**WHAT YOU NEED TO DO**
In the records below, find the line holding "310x267 pixels. How" and the line holding "You are a computer-use agent. The". Set down both, with every line between them, exactly.

*** Opening DATA TO USE ***

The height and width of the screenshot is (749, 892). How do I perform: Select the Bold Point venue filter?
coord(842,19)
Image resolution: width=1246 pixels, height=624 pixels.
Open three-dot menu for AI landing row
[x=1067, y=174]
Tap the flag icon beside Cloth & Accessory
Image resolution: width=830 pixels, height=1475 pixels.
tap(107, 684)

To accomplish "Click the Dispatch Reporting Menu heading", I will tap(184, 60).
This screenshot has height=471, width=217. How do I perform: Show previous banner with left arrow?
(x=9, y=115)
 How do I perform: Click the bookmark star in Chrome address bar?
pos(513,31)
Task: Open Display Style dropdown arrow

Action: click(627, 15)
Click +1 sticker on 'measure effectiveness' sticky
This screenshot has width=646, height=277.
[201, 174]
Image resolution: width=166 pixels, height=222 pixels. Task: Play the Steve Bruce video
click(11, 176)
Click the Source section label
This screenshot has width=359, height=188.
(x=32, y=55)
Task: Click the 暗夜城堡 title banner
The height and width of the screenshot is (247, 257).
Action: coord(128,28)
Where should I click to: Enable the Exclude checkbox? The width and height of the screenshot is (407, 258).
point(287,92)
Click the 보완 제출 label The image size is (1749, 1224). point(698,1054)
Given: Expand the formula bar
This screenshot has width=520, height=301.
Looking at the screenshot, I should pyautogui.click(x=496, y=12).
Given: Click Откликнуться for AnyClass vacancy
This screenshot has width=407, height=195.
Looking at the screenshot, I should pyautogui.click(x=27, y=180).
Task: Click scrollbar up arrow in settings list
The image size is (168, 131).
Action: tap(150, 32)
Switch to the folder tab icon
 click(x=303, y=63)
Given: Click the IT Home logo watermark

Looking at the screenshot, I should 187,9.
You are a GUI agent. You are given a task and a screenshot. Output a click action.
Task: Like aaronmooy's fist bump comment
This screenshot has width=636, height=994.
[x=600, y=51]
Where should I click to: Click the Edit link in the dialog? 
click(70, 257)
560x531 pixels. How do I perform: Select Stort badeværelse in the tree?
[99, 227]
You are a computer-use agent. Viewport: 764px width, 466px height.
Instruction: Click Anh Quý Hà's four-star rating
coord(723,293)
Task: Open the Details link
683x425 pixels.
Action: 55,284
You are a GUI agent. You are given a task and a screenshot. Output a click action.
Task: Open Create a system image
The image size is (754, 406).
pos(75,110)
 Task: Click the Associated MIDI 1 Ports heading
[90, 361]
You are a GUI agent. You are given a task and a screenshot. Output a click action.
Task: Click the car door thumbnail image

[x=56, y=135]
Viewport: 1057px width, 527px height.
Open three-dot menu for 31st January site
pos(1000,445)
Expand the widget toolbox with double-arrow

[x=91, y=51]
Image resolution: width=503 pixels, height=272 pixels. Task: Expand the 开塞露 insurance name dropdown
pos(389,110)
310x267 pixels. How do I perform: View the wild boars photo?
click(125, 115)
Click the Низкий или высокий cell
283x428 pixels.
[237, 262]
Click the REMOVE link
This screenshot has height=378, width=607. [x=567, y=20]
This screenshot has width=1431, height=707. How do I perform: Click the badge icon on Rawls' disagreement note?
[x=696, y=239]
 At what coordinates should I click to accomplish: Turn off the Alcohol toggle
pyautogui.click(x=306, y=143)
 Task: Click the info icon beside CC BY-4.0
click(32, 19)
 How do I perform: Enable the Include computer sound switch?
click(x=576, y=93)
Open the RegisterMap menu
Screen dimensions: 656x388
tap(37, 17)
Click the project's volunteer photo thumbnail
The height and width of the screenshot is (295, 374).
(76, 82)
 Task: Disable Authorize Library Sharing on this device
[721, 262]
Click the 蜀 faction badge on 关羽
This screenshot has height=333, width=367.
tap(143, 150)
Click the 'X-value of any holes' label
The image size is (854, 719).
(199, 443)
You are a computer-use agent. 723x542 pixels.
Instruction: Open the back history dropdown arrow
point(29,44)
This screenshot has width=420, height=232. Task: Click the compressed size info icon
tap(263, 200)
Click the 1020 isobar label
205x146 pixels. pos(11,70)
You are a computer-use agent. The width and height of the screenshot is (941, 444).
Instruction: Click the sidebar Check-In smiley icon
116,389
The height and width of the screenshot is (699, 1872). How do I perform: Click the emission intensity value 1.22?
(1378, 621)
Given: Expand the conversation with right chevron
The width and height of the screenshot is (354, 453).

*** Closing DATA TO USE ***

**ANSWER SPACE**
310x267 pixels. How do I perform: View the wild boars photo?
click(125, 115)
Click the Низкий или высокий cell
283x428 pixels.
[237, 262]
Click the REMOVE link
This screenshot has height=378, width=607. [x=567, y=20]
This screenshot has width=1431, height=707. How do I perform: Click the badge icon on Rawls' disagreement note?
[x=696, y=239]
 At what coordinates should I click to accomplish: Turn off the Alcohol toggle
pyautogui.click(x=306, y=143)
 Task: Click the info icon beside CC BY-4.0
click(32, 19)
 How do I perform: Enable the Include computer sound switch?
click(x=576, y=93)
Open the RegisterMap menu
Screen dimensions: 656x388
tap(37, 17)
Click the project's volunteer photo thumbnail
The height and width of the screenshot is (295, 374).
(76, 82)
 Task: Disable Authorize Library Sharing on this device
[721, 262]
Click the 蜀 faction badge on 关羽
This screenshot has height=333, width=367.
tap(143, 150)
Click the 'X-value of any holes' label
The image size is (854, 719).
(199, 443)
You are a computer-use agent. 723x542 pixels.
Instruction: Open the back history dropdown arrow
point(29,44)
This screenshot has width=420, height=232. Task: Click the compressed size info icon
tap(263, 200)
Click the 1020 isobar label
205x146 pixels. pos(11,70)
You are a computer-use agent. The width and height of the screenshot is (941, 444).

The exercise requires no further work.